I proudly finished my undergraduate degree with mostly Bs and even a few As, but I wouldn’t recognise my great folly until years later.
I didn’t know I’d want to continue on to do a Master’s. A PhD, too. Or that the road would be considerably harder without attention paid to making connections, building healthy habits, and getting good grades.
My younger and much wiser friend knew it. He loved that class and insisted we sit in the front row. I insisted on crossword puzzles to help me concentrate. We sat together, he with his eyes up, hanging onto every word, and mine cast downward, head hung low.

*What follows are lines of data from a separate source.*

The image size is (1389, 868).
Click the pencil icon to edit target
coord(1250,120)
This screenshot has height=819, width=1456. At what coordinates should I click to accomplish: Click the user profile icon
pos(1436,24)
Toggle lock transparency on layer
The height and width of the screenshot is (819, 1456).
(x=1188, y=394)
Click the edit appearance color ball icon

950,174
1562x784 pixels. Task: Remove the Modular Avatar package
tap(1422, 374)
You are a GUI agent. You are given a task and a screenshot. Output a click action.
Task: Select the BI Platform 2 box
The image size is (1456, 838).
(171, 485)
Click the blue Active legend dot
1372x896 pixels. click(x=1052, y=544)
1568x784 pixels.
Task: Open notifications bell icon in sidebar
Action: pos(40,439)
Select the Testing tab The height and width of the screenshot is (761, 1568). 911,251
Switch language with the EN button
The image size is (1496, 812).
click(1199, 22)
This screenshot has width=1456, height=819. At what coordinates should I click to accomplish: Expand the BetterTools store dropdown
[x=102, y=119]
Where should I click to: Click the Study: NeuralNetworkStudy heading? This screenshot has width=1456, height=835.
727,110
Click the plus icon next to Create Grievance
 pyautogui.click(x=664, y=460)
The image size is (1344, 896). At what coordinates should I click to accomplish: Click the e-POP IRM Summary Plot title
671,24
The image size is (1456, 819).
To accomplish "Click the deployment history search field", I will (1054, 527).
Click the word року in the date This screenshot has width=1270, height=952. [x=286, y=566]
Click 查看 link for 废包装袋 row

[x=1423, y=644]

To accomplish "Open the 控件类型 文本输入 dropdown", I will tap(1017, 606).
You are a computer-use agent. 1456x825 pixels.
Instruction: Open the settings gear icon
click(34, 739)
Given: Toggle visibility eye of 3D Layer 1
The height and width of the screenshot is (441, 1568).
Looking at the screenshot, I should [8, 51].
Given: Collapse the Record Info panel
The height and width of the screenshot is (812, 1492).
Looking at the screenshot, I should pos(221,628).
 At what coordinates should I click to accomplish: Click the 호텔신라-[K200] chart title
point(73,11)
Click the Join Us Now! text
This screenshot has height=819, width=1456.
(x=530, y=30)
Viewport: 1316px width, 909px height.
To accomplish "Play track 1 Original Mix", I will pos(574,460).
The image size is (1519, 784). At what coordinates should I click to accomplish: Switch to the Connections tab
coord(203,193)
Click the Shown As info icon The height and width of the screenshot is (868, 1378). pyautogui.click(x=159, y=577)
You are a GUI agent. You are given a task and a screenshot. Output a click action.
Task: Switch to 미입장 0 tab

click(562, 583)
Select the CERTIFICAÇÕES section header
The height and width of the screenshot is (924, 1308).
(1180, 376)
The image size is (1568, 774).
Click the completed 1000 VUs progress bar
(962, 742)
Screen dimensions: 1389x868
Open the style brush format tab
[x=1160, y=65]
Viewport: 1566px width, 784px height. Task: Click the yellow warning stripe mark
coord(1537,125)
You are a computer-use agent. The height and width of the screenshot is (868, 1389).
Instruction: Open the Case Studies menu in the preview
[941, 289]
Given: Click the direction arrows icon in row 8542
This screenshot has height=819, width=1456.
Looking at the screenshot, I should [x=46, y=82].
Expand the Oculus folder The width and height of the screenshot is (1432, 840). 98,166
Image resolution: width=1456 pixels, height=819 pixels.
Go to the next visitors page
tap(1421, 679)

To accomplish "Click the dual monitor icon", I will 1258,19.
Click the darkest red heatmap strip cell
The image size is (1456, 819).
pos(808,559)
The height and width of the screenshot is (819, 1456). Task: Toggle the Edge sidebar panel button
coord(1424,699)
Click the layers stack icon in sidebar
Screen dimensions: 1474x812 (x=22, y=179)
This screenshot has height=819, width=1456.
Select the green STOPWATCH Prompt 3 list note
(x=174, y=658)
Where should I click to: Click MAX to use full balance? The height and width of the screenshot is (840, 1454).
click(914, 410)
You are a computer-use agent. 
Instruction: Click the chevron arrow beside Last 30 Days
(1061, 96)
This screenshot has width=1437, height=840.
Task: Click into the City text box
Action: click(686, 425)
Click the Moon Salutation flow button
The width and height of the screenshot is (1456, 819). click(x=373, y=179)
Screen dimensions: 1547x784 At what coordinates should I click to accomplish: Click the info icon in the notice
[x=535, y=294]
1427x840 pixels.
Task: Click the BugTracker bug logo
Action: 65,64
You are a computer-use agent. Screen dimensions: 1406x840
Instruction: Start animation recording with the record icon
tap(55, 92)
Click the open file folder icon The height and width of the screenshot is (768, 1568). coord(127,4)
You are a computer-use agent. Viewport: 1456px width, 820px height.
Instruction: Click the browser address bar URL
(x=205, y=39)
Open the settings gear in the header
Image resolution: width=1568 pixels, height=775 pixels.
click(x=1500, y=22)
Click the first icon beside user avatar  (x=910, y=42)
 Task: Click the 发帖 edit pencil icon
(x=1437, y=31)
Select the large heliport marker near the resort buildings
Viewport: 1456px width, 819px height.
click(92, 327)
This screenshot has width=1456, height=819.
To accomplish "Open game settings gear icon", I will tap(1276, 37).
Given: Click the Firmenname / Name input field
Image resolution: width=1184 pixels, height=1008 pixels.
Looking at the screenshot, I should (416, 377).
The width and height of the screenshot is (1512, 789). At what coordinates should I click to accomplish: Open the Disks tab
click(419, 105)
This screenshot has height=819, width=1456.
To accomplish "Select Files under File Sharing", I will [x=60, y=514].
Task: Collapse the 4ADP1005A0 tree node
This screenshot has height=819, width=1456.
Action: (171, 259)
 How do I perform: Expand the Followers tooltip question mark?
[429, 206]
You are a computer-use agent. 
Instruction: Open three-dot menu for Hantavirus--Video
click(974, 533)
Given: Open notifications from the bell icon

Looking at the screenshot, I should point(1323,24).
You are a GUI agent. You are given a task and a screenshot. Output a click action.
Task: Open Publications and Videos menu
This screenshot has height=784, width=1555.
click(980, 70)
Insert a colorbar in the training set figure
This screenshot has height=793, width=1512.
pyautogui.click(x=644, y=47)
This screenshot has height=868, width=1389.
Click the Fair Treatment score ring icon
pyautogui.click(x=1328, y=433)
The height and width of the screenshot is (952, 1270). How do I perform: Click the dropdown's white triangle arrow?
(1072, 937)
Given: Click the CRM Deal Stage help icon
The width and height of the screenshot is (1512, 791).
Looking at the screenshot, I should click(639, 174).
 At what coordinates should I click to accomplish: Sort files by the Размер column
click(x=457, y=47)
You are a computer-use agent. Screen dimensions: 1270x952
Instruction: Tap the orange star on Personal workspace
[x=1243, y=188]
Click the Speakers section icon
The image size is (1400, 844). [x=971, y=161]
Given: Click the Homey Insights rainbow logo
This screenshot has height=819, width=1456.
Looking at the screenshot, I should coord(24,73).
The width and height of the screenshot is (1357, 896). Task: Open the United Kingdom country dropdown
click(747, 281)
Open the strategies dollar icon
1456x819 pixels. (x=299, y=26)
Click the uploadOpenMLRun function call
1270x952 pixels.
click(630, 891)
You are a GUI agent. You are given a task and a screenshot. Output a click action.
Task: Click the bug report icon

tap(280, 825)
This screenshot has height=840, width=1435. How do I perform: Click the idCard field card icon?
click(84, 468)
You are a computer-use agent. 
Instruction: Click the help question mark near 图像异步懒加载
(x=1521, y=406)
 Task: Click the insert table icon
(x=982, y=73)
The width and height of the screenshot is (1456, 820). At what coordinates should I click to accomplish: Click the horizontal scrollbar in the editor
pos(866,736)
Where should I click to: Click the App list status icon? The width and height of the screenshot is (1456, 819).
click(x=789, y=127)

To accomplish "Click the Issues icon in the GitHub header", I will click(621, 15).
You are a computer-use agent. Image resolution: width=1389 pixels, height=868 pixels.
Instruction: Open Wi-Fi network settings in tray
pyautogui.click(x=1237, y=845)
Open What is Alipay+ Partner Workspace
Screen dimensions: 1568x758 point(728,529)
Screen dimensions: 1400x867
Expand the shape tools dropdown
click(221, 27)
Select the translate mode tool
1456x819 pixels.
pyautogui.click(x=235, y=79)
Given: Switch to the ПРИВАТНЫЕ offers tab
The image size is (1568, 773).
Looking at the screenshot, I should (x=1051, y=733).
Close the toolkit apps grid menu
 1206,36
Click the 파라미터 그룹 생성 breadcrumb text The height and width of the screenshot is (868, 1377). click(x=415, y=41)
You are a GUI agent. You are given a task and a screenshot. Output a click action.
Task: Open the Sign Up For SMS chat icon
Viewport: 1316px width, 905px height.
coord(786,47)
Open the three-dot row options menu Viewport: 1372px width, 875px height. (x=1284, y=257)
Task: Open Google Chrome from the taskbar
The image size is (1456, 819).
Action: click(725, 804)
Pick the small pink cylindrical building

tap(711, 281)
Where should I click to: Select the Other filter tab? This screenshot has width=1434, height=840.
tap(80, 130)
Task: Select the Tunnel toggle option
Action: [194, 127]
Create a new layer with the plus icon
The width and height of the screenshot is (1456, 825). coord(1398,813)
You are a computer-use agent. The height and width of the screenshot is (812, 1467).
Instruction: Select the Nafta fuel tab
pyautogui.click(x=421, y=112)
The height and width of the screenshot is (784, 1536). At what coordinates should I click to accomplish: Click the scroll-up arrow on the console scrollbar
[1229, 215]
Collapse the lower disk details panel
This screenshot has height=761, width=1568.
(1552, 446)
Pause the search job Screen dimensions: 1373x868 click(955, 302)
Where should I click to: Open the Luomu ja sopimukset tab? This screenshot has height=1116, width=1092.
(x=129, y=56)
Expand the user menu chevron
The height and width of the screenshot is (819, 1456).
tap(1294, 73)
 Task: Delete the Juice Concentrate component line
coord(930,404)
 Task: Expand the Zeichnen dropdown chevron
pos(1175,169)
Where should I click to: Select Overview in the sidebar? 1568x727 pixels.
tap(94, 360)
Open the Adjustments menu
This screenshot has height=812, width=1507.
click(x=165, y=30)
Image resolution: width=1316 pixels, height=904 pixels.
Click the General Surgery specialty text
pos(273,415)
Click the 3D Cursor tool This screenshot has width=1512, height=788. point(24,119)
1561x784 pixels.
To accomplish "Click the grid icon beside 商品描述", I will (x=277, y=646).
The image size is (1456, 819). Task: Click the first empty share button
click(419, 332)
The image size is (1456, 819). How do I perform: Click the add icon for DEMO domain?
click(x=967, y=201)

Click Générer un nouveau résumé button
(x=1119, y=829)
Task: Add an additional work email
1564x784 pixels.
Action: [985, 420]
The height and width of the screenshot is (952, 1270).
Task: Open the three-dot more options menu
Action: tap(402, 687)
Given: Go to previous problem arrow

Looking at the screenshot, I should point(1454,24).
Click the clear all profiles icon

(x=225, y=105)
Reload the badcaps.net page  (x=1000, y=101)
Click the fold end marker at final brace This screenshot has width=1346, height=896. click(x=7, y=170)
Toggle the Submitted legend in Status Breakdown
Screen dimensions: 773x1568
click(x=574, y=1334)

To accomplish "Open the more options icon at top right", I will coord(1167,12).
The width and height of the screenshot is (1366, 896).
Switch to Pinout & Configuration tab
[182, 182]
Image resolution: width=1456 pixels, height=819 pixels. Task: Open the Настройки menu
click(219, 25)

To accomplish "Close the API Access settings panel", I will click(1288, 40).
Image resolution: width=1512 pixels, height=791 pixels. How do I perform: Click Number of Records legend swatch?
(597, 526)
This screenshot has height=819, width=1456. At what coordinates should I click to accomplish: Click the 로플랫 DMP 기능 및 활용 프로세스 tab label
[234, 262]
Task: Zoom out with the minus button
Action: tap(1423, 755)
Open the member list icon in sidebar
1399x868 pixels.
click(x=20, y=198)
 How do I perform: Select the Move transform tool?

With my unchecked anxiety, masking a neuro-something I still haven’t defined, I can’t blame myself for my seemingly petulant behaviour.
I recognise now how incredibly lucky I was to be there. And how insufferably rude I was to dismiss it. To the professor, to my friend, to everyone sitting behind me. And to the history I didn’t care enough to witness.
I wonder if anybody tried to say something to me during that time. Maybe I didn’t hear them.
I can’t say when my busy brain quieted enough to become more receptive to the world around it. But I know it started with someone lending me their attention and giving me space to think.